- _Records shown_:

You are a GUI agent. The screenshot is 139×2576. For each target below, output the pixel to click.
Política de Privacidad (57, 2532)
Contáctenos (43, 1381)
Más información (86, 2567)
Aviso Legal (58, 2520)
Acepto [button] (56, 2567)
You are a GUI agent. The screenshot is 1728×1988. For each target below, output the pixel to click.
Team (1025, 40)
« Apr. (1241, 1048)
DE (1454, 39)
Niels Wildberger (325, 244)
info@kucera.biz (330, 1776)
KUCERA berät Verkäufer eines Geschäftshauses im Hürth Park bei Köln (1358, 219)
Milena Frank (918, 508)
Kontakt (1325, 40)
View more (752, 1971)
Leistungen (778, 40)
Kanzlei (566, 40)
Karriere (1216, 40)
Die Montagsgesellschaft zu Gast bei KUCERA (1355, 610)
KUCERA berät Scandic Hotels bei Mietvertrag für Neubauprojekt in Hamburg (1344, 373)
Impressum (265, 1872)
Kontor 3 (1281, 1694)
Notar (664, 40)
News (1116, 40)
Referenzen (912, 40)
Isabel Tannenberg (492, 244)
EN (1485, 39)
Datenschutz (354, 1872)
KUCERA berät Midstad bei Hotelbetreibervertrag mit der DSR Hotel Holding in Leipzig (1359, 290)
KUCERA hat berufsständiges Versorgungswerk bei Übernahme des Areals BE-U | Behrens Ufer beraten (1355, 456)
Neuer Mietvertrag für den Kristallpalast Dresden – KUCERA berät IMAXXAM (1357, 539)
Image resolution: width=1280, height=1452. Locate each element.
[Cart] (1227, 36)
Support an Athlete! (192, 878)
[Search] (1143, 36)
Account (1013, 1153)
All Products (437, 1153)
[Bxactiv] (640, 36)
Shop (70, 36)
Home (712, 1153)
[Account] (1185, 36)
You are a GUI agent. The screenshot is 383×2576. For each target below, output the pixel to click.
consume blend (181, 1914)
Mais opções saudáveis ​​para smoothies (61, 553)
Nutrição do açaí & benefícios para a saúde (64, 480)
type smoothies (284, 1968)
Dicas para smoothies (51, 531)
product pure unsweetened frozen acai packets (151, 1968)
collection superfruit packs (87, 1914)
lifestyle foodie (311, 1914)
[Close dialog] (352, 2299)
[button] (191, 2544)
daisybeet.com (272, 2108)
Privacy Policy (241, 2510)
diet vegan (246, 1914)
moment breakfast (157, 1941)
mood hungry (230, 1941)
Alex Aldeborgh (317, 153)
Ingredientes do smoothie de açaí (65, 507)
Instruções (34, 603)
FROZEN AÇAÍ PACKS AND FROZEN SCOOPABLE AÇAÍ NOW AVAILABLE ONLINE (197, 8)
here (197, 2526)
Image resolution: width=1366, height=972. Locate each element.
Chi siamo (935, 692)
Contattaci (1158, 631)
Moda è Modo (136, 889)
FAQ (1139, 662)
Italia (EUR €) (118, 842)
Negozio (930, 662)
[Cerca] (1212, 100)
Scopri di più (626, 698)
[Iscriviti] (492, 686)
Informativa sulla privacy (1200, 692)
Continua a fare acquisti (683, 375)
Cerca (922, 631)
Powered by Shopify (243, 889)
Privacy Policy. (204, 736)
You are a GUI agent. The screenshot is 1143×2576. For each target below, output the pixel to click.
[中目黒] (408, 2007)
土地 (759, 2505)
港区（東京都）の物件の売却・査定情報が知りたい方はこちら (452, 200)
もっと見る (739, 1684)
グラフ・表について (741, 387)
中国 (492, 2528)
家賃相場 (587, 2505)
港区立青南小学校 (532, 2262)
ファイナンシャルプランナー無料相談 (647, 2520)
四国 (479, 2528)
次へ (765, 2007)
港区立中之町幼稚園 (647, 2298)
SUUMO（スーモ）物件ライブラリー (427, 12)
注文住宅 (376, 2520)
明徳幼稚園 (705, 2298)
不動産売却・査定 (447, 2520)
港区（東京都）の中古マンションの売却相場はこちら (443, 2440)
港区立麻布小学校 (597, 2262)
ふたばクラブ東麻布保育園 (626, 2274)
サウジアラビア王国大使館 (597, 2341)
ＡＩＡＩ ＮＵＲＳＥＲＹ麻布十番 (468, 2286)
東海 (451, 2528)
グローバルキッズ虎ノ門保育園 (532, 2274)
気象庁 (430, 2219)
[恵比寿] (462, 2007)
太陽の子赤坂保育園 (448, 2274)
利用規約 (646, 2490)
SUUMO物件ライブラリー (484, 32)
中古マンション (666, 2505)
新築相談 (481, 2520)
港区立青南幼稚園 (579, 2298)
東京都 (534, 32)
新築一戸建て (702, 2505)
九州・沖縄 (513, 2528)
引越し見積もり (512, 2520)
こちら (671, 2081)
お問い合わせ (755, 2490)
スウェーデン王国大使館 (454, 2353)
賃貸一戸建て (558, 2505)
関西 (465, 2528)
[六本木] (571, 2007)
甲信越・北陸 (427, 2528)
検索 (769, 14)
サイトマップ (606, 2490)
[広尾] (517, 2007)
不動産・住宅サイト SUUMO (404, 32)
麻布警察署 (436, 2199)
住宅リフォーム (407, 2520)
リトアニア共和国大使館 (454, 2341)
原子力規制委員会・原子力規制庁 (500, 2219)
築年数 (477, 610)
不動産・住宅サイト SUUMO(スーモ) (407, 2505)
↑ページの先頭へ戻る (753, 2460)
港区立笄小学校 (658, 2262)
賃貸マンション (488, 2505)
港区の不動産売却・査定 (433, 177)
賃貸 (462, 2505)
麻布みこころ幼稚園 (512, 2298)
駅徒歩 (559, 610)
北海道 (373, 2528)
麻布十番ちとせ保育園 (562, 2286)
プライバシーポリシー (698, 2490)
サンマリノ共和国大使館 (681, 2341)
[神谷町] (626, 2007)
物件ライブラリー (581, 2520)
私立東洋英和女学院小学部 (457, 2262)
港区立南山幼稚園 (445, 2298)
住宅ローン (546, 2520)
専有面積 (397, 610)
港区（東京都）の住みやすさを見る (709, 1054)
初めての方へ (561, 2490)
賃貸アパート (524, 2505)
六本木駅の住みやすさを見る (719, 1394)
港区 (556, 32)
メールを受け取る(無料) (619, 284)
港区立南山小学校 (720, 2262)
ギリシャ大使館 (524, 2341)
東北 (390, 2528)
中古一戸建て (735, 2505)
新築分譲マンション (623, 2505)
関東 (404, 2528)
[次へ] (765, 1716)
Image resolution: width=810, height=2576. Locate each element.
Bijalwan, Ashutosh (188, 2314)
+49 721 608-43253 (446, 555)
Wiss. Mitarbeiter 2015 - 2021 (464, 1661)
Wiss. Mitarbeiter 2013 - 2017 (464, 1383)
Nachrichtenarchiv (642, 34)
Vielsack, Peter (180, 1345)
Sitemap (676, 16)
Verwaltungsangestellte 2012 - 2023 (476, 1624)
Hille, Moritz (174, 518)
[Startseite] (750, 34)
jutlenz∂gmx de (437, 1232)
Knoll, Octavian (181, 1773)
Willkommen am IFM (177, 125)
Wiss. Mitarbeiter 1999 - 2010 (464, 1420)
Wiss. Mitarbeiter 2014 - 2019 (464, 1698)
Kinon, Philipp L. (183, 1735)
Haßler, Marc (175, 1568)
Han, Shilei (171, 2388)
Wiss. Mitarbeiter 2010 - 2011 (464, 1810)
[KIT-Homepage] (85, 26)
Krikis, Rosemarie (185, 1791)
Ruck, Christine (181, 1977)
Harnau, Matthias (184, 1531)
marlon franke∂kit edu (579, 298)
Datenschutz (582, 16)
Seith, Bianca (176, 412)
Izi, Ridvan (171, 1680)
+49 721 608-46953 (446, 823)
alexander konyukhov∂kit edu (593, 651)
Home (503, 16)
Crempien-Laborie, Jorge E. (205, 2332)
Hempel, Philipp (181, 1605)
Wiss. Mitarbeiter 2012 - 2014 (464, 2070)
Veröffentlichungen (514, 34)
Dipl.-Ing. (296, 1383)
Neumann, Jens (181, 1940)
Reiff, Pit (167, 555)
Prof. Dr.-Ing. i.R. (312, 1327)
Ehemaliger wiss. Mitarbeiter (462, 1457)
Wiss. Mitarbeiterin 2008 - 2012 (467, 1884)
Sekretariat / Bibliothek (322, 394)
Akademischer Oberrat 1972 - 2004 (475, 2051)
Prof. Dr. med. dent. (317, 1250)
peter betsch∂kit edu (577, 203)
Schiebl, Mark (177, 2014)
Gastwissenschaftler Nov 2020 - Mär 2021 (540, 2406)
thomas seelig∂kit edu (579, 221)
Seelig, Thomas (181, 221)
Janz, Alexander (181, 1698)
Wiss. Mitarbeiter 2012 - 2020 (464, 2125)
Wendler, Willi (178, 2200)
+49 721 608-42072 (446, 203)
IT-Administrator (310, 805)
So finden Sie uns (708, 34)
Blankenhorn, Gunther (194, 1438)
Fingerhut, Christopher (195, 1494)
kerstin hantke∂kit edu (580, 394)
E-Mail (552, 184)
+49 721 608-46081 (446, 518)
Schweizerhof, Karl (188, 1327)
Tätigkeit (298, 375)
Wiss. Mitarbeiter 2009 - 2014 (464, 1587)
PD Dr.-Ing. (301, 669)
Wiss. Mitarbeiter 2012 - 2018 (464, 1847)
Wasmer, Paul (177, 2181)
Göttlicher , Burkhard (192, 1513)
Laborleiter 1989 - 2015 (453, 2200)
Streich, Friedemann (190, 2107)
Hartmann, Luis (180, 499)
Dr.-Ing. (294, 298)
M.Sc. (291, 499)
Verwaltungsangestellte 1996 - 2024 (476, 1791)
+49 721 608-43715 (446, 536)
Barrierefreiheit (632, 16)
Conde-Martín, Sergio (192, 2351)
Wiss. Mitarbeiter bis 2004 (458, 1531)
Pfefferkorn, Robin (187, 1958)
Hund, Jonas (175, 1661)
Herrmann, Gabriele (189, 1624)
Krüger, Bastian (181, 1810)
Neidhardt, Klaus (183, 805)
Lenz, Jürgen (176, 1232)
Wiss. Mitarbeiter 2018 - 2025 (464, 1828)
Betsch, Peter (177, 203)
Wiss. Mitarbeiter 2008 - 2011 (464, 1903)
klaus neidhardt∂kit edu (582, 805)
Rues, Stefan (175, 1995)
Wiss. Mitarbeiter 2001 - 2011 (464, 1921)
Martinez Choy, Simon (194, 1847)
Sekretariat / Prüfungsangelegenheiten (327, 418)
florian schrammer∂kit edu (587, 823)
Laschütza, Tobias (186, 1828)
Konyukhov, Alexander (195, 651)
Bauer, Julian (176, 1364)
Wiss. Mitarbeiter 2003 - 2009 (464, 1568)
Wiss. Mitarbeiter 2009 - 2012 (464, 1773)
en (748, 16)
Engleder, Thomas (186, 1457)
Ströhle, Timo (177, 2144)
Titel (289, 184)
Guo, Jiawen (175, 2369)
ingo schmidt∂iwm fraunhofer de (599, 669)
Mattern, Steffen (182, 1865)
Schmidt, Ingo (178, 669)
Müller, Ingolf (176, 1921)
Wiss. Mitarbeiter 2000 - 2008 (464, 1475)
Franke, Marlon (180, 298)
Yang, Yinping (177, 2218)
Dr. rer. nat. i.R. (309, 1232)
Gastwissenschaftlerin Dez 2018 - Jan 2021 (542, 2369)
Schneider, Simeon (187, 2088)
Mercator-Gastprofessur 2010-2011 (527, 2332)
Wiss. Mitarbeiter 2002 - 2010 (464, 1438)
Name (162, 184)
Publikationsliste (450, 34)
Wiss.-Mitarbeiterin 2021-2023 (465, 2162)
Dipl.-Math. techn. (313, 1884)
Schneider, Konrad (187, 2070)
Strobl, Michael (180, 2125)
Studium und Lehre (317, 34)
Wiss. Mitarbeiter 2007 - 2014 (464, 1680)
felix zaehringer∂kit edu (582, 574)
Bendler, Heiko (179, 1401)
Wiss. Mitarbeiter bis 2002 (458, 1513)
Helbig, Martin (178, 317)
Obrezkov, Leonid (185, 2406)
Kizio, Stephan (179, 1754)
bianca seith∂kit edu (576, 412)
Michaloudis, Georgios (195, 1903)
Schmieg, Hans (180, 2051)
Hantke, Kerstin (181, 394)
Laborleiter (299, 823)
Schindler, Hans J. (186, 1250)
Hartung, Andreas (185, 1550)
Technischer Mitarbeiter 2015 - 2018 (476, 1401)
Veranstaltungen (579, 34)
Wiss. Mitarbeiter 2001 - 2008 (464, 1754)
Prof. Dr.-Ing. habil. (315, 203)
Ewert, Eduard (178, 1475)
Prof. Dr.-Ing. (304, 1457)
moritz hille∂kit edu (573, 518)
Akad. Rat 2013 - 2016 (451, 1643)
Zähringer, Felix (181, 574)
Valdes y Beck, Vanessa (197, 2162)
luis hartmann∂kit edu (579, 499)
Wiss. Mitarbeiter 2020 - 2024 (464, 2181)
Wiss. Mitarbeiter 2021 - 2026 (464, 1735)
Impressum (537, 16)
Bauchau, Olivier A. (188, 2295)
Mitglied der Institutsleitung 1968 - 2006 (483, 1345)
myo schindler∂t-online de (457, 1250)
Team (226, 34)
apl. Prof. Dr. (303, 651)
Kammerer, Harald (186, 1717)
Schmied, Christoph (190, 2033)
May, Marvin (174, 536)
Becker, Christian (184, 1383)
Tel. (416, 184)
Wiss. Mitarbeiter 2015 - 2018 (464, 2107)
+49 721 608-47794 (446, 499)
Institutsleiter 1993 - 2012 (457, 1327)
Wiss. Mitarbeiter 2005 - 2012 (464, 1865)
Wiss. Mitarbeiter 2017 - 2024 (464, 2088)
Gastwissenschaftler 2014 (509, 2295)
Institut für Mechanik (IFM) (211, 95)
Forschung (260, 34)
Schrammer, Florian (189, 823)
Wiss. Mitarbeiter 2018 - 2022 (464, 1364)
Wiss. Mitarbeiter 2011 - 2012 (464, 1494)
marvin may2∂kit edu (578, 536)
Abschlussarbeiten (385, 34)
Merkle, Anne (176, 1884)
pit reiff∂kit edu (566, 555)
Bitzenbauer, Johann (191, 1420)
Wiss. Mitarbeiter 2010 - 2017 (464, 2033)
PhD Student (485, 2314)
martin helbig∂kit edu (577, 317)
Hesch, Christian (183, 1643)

- _Aim of the exercise_: Repeat exactly the lines above, starting with the first line of the records and finishing with the line holding "KUCERA berät Midstad". Add no other line.

- _Response_:
You are a GUI agent. The screenshot is 139×2576. For each target below, output the pixel to click.
Política de Privacidad (57, 2532)
Contáctenos (43, 1381)
Más información (86, 2567)
Aviso Legal (58, 2520)
Acepto [button] (56, 2567)
You are a GUI agent. The screenshot is 1728×1988. For each target below, output the pixel to click.
Team (1025, 40)
« Apr. (1241, 1048)
DE (1454, 39)
Niels Wildberger (325, 244)
info@kucera.biz (330, 1776)
KUCERA berät Verkäufer eines Geschäftshauses im Hürth Park bei Köln (1358, 219)
Milena Frank (918, 508)
Kontakt (1325, 40)
View more (752, 1971)
Leistungen (778, 40)
Kanzlei (566, 40)
Karriere (1216, 40)
Die Montagsgesellschaft zu Gast bei KUCERA (1355, 610)
KUCERA berät Scandic Hotels bei Mietvertrag für Neubauprojekt in Hamburg (1344, 373)
Impressum (265, 1872)
Kontor 3 (1281, 1694)
Notar (664, 40)
News (1116, 40)
Referenzen (912, 40)
Isabel Tannenberg (492, 244)
EN (1485, 39)
Datenschutz (354, 1872)
KUCERA berät Midstad bei Hotelbetreibervertrag mit der DSR Hotel Holding in Leipzig (1359, 290)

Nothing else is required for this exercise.